My question is to the Minister for Agriculture, Drought and Emergency Management. Communities across Eden-Monaro still very much bear the scars of the Black Summer bushfires. While we lost so much—lives, hundreds of homes and millions of animals—we stand united in our bid to build back better.
Over the past couple of months, I've been meeting with community organisations across the electorate who are desperate to prepare for the next bushfire season.
In Bega, the local Rotary group is currently crowdfunding to upgrade the toilets at the showgrounds to make them fully accessible for when the community needs to evacuate again. In Cobargo, the Cobargo Community Bushfire Recovery Fund is currently exploring multiple avenues, including crowdfunding, to build an evacuation centre for when disaster strikes again.
In Eden, it's a similar story. The community there is trying to scrape together funds to upgrade a sporting facility to double as an evacuation centre, to provide a hub for the community in times of emergency. It's not a case of if; it's when. I've championed these projects to you and I thank you for hearing me out. The communities of Bega, Eden and Cobargo were all devastated by the last bushfire season and are doing everything they can to protect themselves for the upcoming bushfire season.
Yet, despite this, the government has refused to release a cent from its $4 billion Emergency Response Fund, which is set up to, in part, fund mitigation and resilience projects. I've heard the line about how this fund can only be activated if there are no other emergency response funding avenues available.
My question to you is: why have some communities been left to crowdfund for toilet block upgrades and evacuation centres, when you have a $4 billion Emergency Response Fund sitting untouched? Minister Littleproud, this week you were forced to correct the record and admit that your government has undertaken no formal consultation with the federal opposition on mitigation projects that could potentially be funded from this $4 billion Emergency Response Fund.
How is it that, 18 months on from the establishment of this fund, you are yet to formally begin the consultation process with some federal MPs? You say this issue is above politics, so why are you leaving some opposition MPs out in the cold?
Way back in June this year, the Prime Minister stood up during the Eden-Monaro by-election and announced a second round of funding for primary producers, covering apple growers, forestry and wine producers. At the time, the Prime Minister and Minister Littleproud made a big song and dance about the support this government would provide for primary producers in my electorate. Two weeks later, the government lost the by-election.
It's taken many months for the government to approach the industry about funding, and dollars are still yet to hit the ground. Small-business owners that the government promised immediate relief for back in January waited months for the opportunity to even apply for funding they were relying on to keep their businesses afloat. In March, Scott Morrison admitted that the process was taking too long, and his government was forced to rejig its bushfire recovery support.

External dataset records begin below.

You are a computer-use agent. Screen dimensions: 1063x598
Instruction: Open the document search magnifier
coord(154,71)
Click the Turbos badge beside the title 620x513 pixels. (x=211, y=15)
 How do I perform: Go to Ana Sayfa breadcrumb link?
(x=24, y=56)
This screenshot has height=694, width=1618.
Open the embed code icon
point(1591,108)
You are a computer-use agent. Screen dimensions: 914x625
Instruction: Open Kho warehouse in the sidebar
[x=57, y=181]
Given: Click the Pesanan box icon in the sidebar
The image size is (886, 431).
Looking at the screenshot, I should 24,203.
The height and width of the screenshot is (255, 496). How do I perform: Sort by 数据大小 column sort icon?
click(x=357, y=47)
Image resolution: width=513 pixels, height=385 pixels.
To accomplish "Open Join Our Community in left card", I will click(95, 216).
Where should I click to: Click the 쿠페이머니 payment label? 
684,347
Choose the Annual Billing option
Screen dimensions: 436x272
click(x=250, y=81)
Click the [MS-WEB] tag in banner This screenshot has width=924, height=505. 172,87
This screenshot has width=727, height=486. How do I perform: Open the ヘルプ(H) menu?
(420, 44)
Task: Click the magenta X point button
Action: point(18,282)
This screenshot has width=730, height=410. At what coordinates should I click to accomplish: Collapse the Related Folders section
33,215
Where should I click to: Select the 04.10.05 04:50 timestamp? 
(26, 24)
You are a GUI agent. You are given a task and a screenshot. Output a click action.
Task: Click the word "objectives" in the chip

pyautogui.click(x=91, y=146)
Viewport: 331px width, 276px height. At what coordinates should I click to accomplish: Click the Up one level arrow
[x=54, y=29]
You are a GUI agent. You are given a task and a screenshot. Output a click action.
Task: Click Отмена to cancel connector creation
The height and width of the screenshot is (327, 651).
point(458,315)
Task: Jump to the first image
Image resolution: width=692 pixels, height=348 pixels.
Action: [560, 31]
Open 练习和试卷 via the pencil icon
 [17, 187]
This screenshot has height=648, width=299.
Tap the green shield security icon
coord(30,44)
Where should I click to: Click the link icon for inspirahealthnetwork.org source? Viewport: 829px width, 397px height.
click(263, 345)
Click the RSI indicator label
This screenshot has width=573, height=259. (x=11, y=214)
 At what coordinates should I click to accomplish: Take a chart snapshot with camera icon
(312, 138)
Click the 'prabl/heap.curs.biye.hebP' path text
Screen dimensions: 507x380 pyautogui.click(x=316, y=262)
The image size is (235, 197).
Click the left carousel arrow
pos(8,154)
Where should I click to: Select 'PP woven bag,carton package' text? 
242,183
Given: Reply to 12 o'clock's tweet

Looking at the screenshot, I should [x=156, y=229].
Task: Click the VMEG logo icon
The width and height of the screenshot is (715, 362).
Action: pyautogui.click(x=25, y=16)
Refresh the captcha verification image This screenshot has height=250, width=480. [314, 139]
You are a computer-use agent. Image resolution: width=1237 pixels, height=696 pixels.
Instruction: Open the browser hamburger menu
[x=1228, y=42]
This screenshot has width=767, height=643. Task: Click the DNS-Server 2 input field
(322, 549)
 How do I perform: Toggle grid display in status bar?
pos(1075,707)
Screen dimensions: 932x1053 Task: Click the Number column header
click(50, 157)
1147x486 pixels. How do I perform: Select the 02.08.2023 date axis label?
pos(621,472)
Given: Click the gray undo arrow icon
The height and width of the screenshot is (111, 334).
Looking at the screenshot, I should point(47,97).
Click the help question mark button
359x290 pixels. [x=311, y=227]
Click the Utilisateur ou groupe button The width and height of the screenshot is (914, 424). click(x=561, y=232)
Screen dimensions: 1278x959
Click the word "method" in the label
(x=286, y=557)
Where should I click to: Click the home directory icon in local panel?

Even now, with the latest round of primary producer funding, the National Bushfire Recovery Agency refuse to reveal, through estimates, exactly how much support has actually been provided to apple growers, wine producers and the forestry industry in bushfire electorates. My question to you is: why is it, in the middle of a by-election, the Prime Minister is full of announcements, but bushfire communities are then forced to wait months for any follow-through?
In May, the Prime Minister announced that government would begin rolling out economic recovery plans in bushfire communities. Again, bushfire communities were forced to wait for months for any sign that these economic recovery plans were in the works.
I understand that rebuilding communities takes time, but these economic recovery plans were just another example of the Prime Minister making a big announcement with little follow-up. Finally, last week, we saw signs of the funding for New South Wales communities.
This is great news and I welcome it. But now we're in another bushfire season and communities have been waiting months to get their lives back on track. What's worse is that we're not seeing funding for the second stream of economic funding available through the New South Wales Bushfire Local Economic Recovery Fund until April next year. Why are affected industries being forced to wait more than a year after the 2019-20 bushfire season to receive bushfire economic recovery funding?